### Task requirements
A. Rewrite the flat panel display claims between "4. The flat" and "contacts the encapsulation substrate.", inclusive, swapping "via hole" for "through hole".
B. Answer these about the flat panel display claims:
(i) According to claim 7, what does the display unit comprise?
(ii) In claim 8, what is the inlet unit connectable to?
(iii) In claim 10, what melts and hardens the sealing material?
Start of Selected text
2. The flat panel display of claim 1, wherein the sealing member
contacts the substrate through the via hole.
3. The flat panel display of claim 1, wherein the wiring unit is
formed on the substrate, and wherein the sealing member is formed
between the wiring unit and the encapsulation substrate.
4. The flat panel display of claim 1, wherein the sealing member
substantially fills the via hole.
5. The flat panel display of claim 1, wherein the sealing member
contacts the encapsulation substrate.
6. The flat panel display of claim 1, wherein the sealing member
contains a frit.
7. The flat panel display of claim 1, wherein the display unit
comprises an organic light emitting device.
8. A method of manufacturing a flat panel display, the method
comprising: providing a substrate, wherein a display unit is formed
over the substrate; providing an encapsulation substrate which
faces the display unit; forming a sealing member substantially
surrounding the display unit, between the substrate and the
encapsulation substrate; forming a wiring unit between the
substrate and the encapsulation substrate, wherein the wiring unit
at least partially overlaps with the sealing member and includes at
least one via hole; and forming an inlet unit connected to the
wiring unit to apply a voltage to the wiring unit and connectable
to an external power source.
9. The method of claim 8, wherein the sealing member contains a
frit.
10. The method of claim 8, wherein the forming of the sealing
member comprises: providing a sealing material between the
substrate and the encapsulation substrate; electrically connecting
the external power source to the inlet unit; generating thermal
energy in the wiring unit based on electrical energy provided from
the external power source; and melting and hardening the sealing
material with the generated thermal energy.
11. The method of claim 8, wherein the sealing member contacts the
substrate through the via hole.
End of Selected text
Start of Data provided
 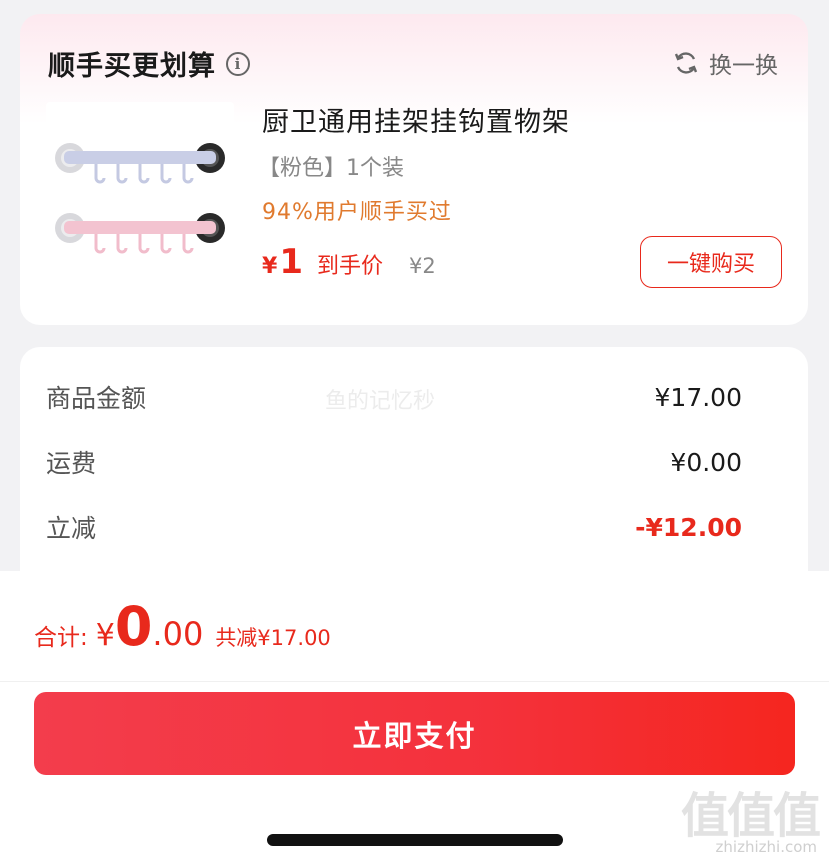 I want to click on price-row: ¥ 1 到手价 ¥2, so click(x=349, y=262). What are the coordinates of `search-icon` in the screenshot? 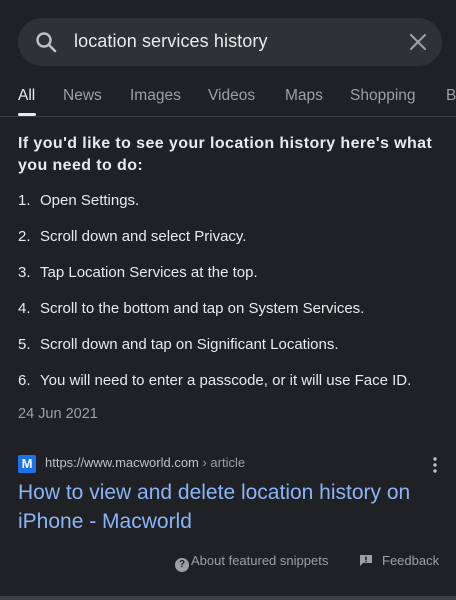 It's located at (46, 42).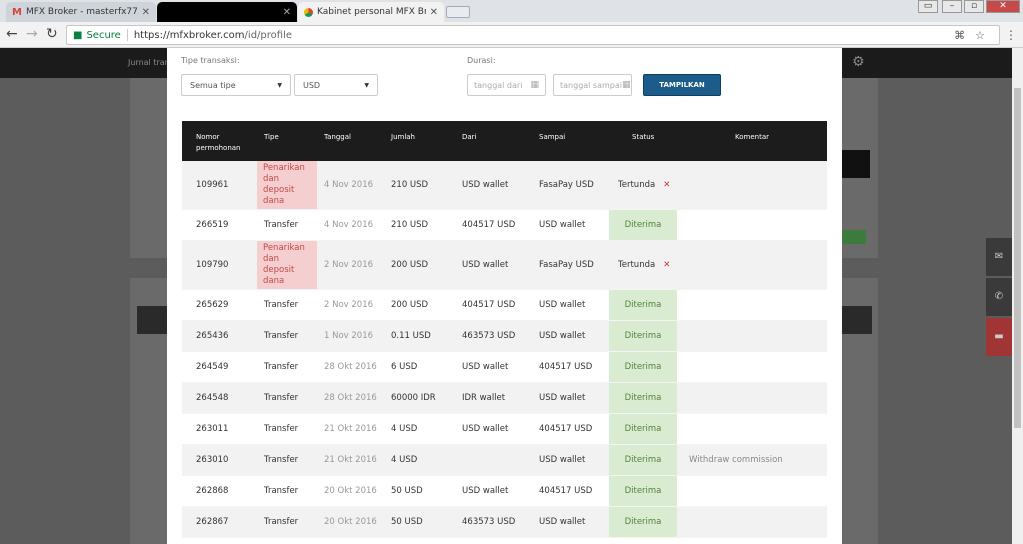  I want to click on cell-amount: 210 USD, so click(426, 225).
End of Data provided
### Replies
A.
4. The flat panel display of claim 1, wherein the sealing member
substantially fills the through hole.
5. The flat panel display of claim 1, wherein the sealing member
contacts the encapsulation substrate.

B.
(i) An organic light emitting device.
(ii) An external power source.
(iii) The thermal energy generated in the wiring unit.